### GOAL OF THE EXERCISE
Please report how many lines in the records below contain the word "agent", giving only that number.

### PROVIDED INFORMATION

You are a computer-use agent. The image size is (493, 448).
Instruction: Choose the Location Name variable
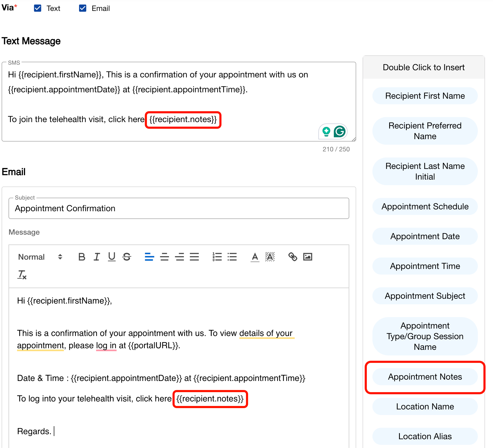425,406
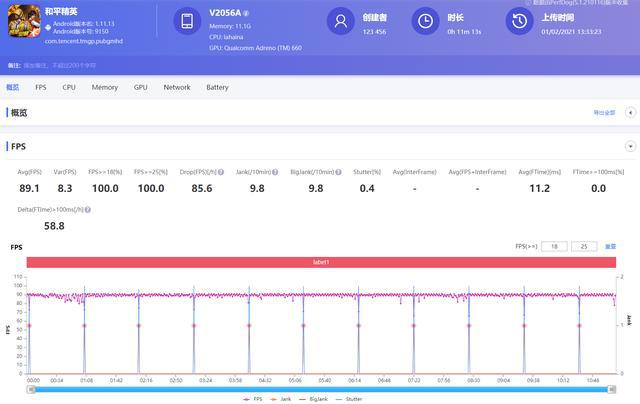The height and width of the screenshot is (404, 640).
Task: Click the creator profile icon
Action: pyautogui.click(x=342, y=21)
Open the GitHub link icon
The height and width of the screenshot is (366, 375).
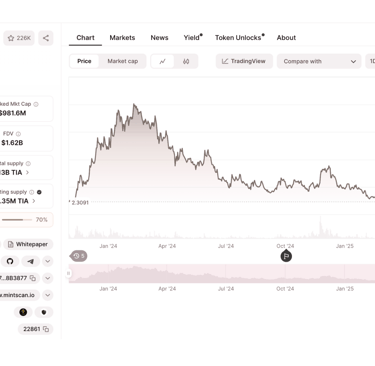[x=10, y=261]
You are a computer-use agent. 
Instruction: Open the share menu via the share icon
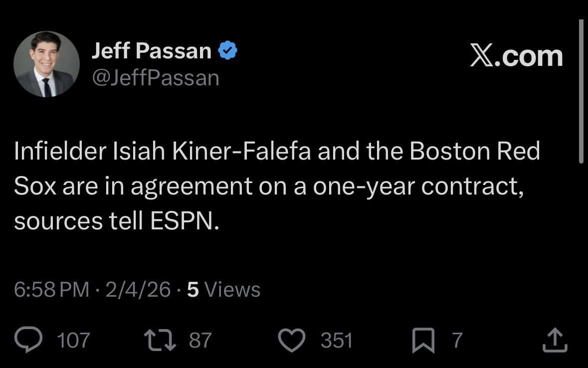click(555, 340)
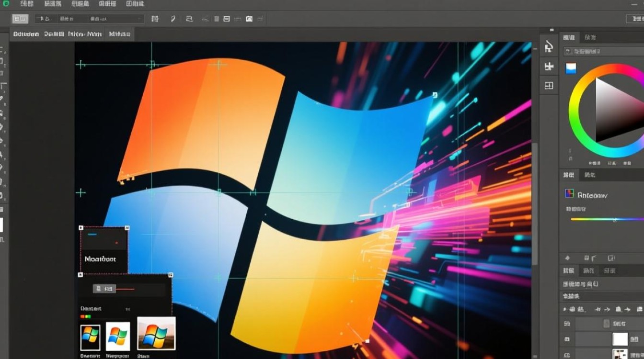Click the slash-shaped brush icon in the options bar
Viewport: 644px width, 359px height.
click(x=173, y=19)
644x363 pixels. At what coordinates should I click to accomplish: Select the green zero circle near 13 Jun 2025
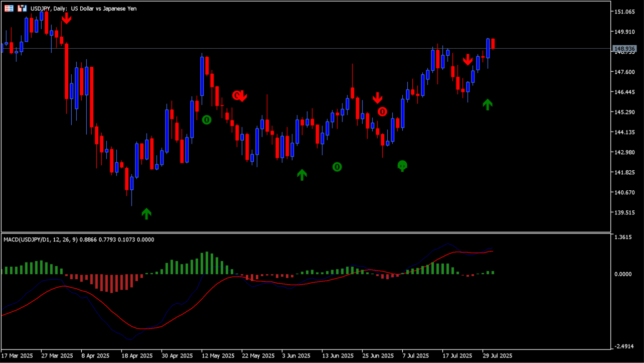(337, 167)
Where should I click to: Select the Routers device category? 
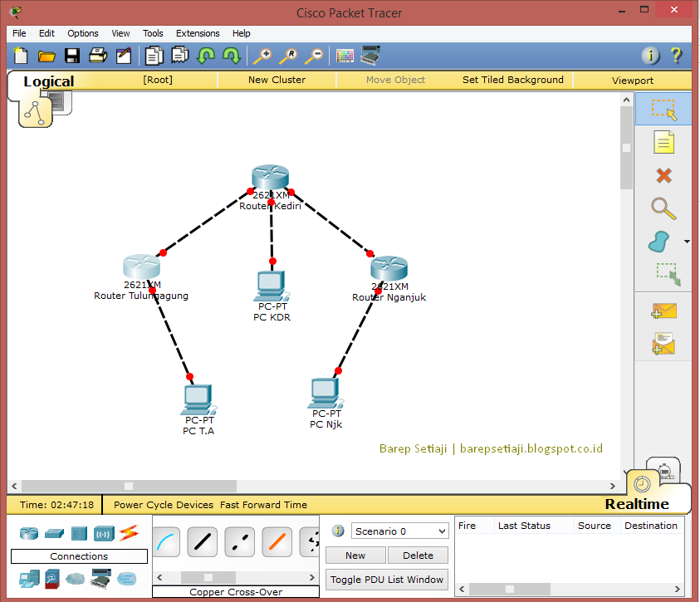click(x=27, y=533)
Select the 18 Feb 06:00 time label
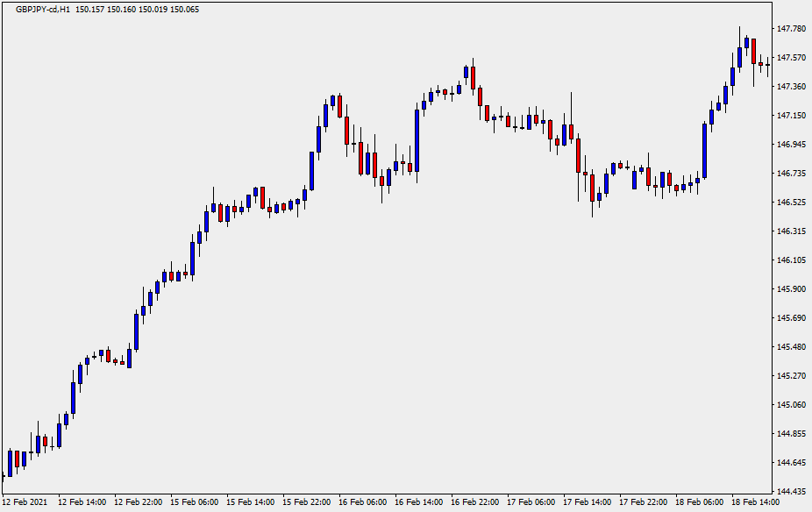Image resolution: width=812 pixels, height=512 pixels. pyautogui.click(x=699, y=502)
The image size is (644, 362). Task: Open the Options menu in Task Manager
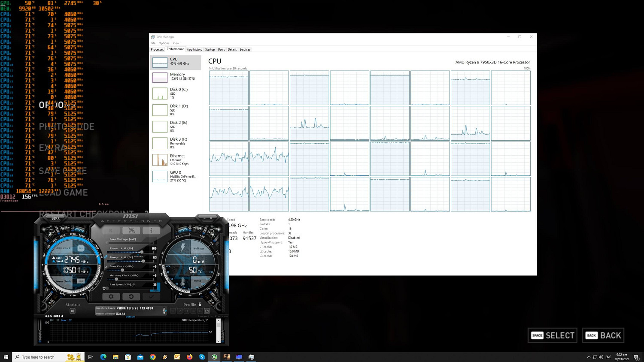coord(164,43)
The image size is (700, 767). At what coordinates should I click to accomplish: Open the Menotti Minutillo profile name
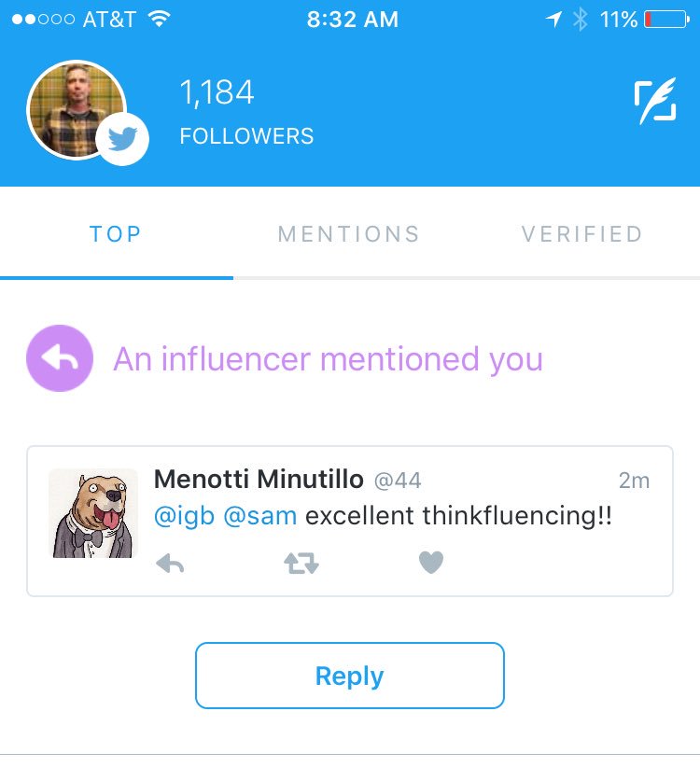259,479
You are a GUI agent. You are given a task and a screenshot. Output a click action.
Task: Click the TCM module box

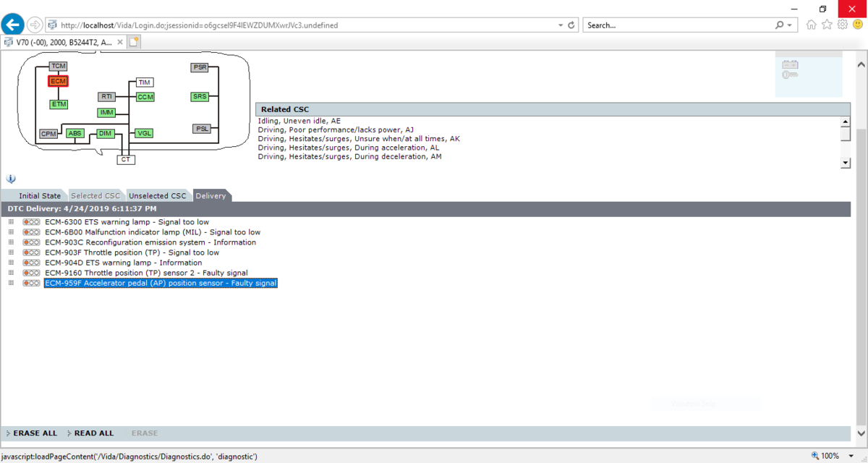pos(59,66)
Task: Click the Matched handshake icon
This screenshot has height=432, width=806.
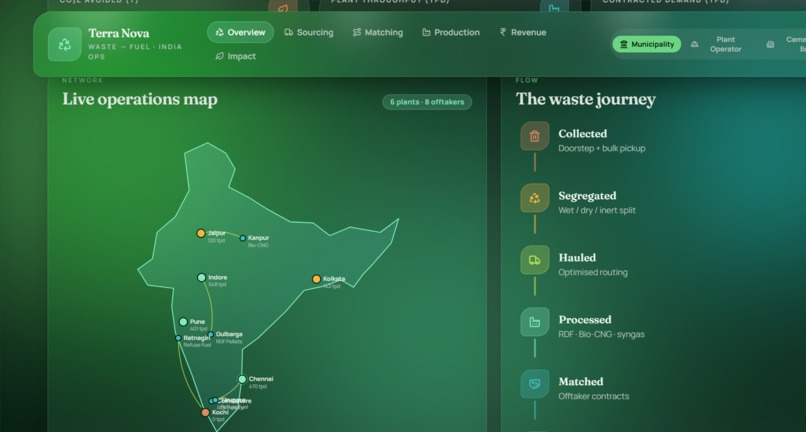Action: click(535, 384)
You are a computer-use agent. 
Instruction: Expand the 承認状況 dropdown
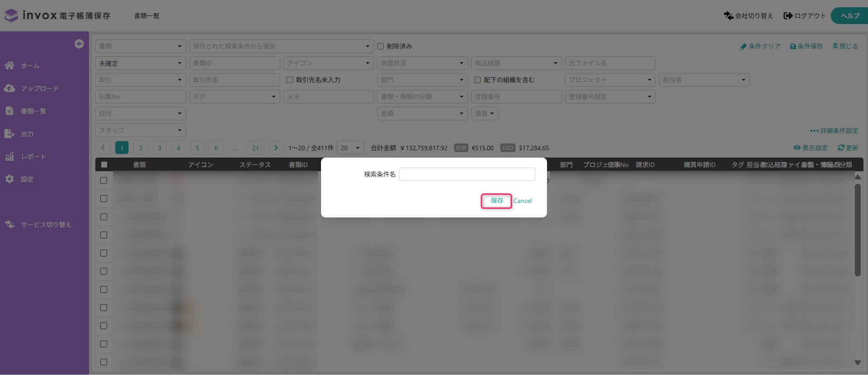point(422,63)
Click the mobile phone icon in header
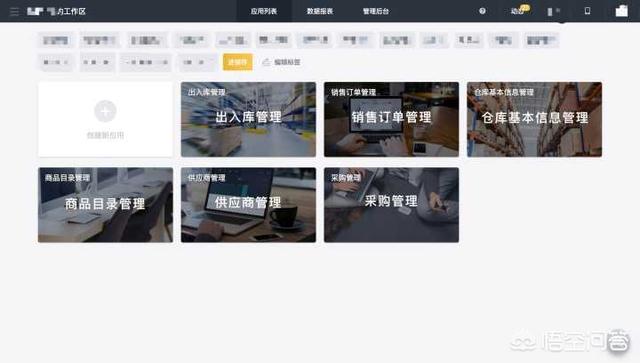The image size is (640, 363). (x=587, y=11)
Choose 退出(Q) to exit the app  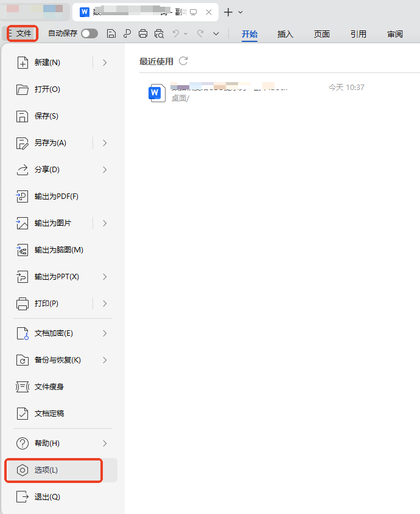[x=47, y=497]
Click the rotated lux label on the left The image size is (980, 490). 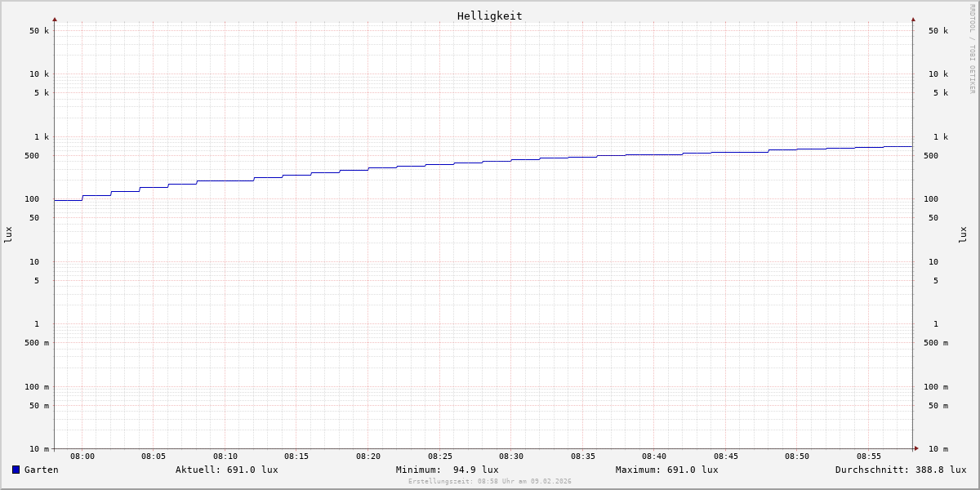8,234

######

### OUTPUT OF THE TASK
4